The 529 plans managed by Fidelity offer a choice of investment options.
- The Age-Based Strategy invests in portfolios that automatically become more conservative as the beneficiary nears college age. Fidelity offers three types: Fidelity Funds, Fidelity Index, or Multi-Firm.
- The Custom Strategy allows you to allocate your assets among Static, Individual Fund, Age-Based, and Bank Deposit portfolios.
Who can open a 529 plan?
People of all income levels; there are no income restrictions.
Any U.S. resident who is 18 years or older, has a U.S. mailing and legal address, and a Social Security number or Tax ID
Who can be a beneficiary?
Anyone who has a Social Security number or Tax ID
A future college student of any age—the beneficiary can even be the same person who sets up the account.
Investing by grandparents and others
Grandparents or others who wish to contribute to a child’s college savings plan may want to open a 529 plan account.
The owner of the account, also known as the participant, controls the account, including investment decisions and the distribution of assets.
The account owner can take advantage of possible gift and estate tax benefits.

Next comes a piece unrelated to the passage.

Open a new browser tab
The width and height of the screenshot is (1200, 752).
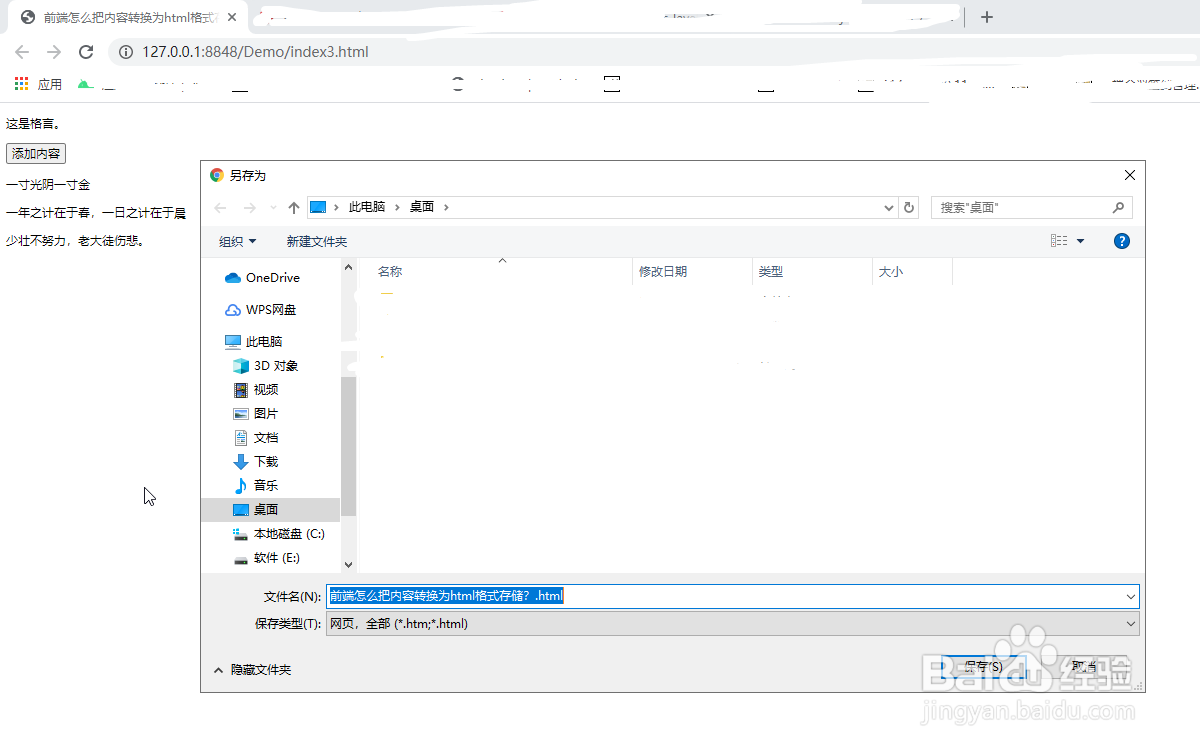(x=986, y=16)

Grandparents, other relatives, or nonrelatives can also gift to an existing account. In fact, account owners can enroll in our free College Gifting program that provides a page for family and friends to easily contribute a gift electronically; plus a separate, private dashboard where the account owner can make edits, send invitations, track gifts, and more.
Gift and estate planning benefits
Contribute up to $70,000 ($140,000 per married couple) per beneficiary in a single year without the money being subject to the federal gift tax.*
Once assets are in the account, they are generally considered to be no longer part of the account owner’s estate.
Professional money management
Investors in Fidelity-managed 529 plans may benefit from Fidelity's professional money management.
Depending on your investment choice, 529 portfolio assets may be invested entirely in Fidelity mutual funds, an interest-bearing bank deposit portfolio, or in funds managed by several different companies, including Fidelity.
Control of assets and distributions
The account owner maintains ownership of the account until the money is withdrawn.
Withdrawals from a 529 account can be taken at any time for any reason. However, if the money is not used for qualified higher education expenses, any earnings are subject to federal income taxes at the recipient’s rate. A 10% federal penalty tax and possibly state or local tax are also added.
If the beneficiary receives a scholarship or attends a U.S. military academy, the scholarship amount or cost of attendance can be withdrawn from the 529 plan account and the 10% federal penalty tax does not apply. However, the earnings are subject to any other applicable taxes, including federal income tax.